Снежная королева - Майкл Каннингем
Шрифт:
Интервал:
Закладка:
И да, все мы существа материальные. Кому, как не Баррету, об этом знать? Знакомы ли кому-то лучше, чем ему, те невидимые нити, что увязывают томление души с облачениями, те чинные процессии златотканых риз и прокрахмаленный белый шорох стихарей пред полным страдания взором деревянных глаз распятого Христа? Разве не хочет, не стремится горячо весь земной мир в подобающем случаю уборе прошествовать гордо и покаянно во славу какого-нибудь спасителя или святого? Каждому из нас, почитателей бесчисленных божеств и кумиров, нужны свои ризы, которые представили бы нас в наилучшем обличье, позволили со всей доступной нам красотой и грацией пройти свой земной путь, прежде чем быть закутанными в саван.

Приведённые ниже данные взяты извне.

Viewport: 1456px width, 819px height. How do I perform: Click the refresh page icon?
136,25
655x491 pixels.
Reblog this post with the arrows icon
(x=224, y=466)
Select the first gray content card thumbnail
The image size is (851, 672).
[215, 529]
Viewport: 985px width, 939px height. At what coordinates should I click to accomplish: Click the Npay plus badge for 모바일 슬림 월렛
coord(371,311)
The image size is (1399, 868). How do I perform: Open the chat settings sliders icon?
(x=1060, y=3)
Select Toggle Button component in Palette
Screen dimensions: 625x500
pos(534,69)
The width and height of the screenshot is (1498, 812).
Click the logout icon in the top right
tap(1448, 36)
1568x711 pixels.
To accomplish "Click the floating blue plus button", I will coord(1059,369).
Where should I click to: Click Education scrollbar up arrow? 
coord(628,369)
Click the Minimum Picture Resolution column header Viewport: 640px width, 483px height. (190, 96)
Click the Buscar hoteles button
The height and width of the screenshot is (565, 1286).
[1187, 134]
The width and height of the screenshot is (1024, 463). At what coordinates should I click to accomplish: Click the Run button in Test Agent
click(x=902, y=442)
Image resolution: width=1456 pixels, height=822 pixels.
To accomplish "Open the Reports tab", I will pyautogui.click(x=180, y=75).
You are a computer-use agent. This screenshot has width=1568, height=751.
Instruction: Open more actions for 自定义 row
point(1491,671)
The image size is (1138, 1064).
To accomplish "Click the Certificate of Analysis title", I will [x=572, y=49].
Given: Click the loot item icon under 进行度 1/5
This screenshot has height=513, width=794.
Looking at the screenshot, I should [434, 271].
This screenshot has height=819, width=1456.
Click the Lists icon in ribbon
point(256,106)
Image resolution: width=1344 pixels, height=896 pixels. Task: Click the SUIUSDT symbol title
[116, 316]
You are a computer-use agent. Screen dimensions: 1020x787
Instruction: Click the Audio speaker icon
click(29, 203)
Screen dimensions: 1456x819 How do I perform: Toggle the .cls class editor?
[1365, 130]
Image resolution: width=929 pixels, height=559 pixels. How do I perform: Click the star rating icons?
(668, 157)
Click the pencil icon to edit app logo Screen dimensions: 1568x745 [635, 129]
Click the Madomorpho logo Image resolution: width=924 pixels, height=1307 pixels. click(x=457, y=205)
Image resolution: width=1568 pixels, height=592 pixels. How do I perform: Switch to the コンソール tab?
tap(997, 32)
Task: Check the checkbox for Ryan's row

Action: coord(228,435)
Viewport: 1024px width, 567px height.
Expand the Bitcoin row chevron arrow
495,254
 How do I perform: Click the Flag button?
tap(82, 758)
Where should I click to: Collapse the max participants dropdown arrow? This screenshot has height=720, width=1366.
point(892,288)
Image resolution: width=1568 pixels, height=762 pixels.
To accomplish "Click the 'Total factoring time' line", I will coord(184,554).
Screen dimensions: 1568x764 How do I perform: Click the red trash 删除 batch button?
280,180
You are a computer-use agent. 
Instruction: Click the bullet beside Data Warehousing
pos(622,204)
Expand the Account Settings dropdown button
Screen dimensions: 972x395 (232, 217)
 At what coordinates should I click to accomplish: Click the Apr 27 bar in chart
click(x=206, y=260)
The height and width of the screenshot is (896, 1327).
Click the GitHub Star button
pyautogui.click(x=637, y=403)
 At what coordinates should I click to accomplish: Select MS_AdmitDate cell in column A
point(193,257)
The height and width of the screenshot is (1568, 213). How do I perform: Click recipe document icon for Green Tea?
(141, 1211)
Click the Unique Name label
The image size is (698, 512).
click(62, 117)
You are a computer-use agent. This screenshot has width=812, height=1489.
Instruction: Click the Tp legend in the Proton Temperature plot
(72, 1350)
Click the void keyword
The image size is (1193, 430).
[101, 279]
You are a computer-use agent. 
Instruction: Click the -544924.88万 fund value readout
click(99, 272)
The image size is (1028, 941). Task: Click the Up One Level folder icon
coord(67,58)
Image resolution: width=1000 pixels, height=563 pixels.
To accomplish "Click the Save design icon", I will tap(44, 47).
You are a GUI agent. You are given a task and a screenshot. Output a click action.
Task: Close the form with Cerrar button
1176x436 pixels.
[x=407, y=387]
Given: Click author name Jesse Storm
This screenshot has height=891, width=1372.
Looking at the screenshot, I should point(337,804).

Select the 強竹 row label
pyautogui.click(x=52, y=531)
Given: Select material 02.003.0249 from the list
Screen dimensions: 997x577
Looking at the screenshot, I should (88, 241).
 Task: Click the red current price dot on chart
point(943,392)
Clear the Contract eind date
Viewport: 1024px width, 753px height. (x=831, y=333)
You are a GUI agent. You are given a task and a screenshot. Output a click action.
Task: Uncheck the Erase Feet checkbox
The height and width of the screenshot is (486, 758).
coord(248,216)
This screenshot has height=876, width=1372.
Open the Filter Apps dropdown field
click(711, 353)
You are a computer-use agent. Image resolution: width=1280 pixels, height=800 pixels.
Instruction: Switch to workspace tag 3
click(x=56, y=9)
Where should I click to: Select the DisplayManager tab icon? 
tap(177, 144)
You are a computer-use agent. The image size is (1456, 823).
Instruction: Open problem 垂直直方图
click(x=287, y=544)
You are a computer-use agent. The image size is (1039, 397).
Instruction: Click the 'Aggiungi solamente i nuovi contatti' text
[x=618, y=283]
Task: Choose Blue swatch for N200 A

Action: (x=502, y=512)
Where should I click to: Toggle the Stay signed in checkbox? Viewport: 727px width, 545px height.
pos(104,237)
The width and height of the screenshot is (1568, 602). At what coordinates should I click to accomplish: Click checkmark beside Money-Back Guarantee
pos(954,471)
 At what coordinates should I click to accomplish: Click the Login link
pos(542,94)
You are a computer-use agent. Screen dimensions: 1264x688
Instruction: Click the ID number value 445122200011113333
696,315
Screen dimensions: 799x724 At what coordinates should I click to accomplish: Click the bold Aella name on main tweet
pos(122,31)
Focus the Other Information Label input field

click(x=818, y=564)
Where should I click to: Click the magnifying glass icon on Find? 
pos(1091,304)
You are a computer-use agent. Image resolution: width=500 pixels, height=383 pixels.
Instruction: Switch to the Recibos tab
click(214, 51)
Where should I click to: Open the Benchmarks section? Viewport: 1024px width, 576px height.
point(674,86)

Баррет сидит за прилавком, перед ним разложены “Таймс”, “Пост” и потрепанная “Госпожи Бовари”, которую он перечитывает в шестой раз. Баррет берется поочередно то за одно, то за другое.
Вот пишет Флобер:
Однако она все ждала какого-то события. Подобно морякам, потерпевшим крушение, она полным отчаяния взором окидывала свою одинокую жизнь и все смотрела, не мелькнет ли белый парус на мглистом горизонте. Она не отдавала себе отчета, какой это будет случай, каким ветром пригонит его к ней, к какому берегу потом ее прибьет, подойдет ли к ней шлюпка или же трехпалубный корабль, и подойдет ли он с горестями или по самые люки будет нагружен утехами. Но, просыпаясь по утрам, она надеялась, что это произойдет именно сегодня, прислушивалась к каждому звуку, вскакивала и, к изумлению своему, убеждалась, что все по-старому, а когда солнце садилось, она всегда грустила и желала, чтобы поскорее приходило завтра[10].
А вот “Таймс”:
Спамер Джереми Джеймс, восьмой по масштабу деятельности спамер в мире, признан сегодня виновным по трем уголовным статьям и понесет наказание за рассылку нескольких тысяч незапрошенных электронных писем рекламного характера с серверов, расположенных в штате Вирджиния.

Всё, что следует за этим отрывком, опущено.